++++ Record set ++++

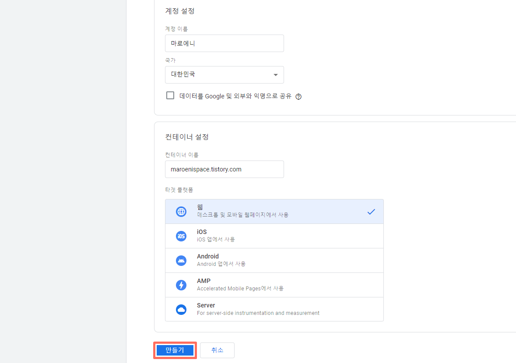Click the iOS platform icon

[x=181, y=236]
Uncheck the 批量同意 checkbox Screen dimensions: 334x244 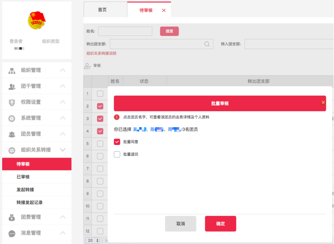pos(117,142)
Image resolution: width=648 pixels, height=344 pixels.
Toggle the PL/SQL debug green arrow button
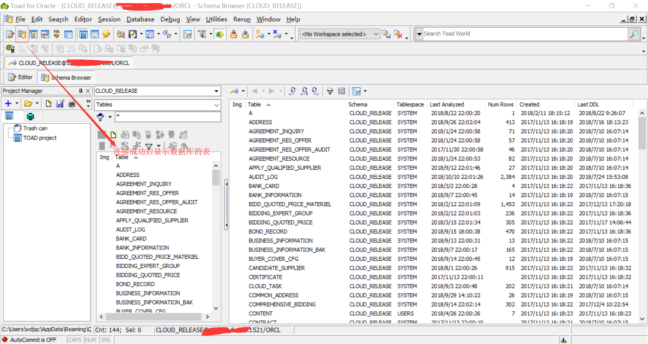[220, 34]
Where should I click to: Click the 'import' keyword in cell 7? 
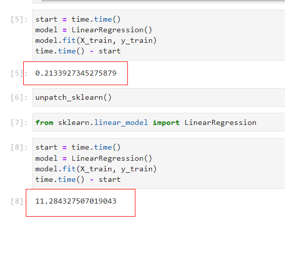click(166, 123)
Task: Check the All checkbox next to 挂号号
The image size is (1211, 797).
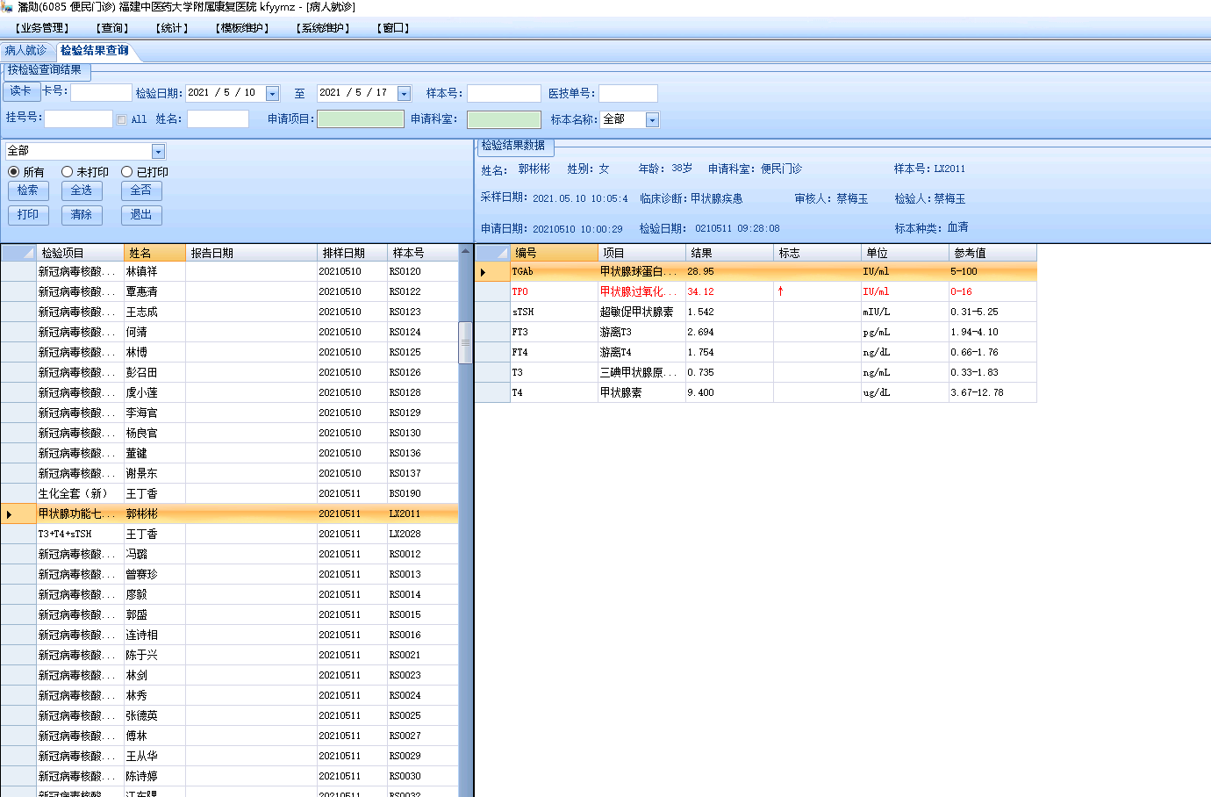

++++

▶ _Aim of the task_: Return the stretch of the records from the line containing "Where should I" through the end, reproduced word for word, and leave the pictures out of your answer.

▶ _Task result_:
Where should I click to: Click the 'import' keyword in cell 7? 
click(166, 123)
Task: Check the All checkbox next to 挂号号
The image size is (1211, 797).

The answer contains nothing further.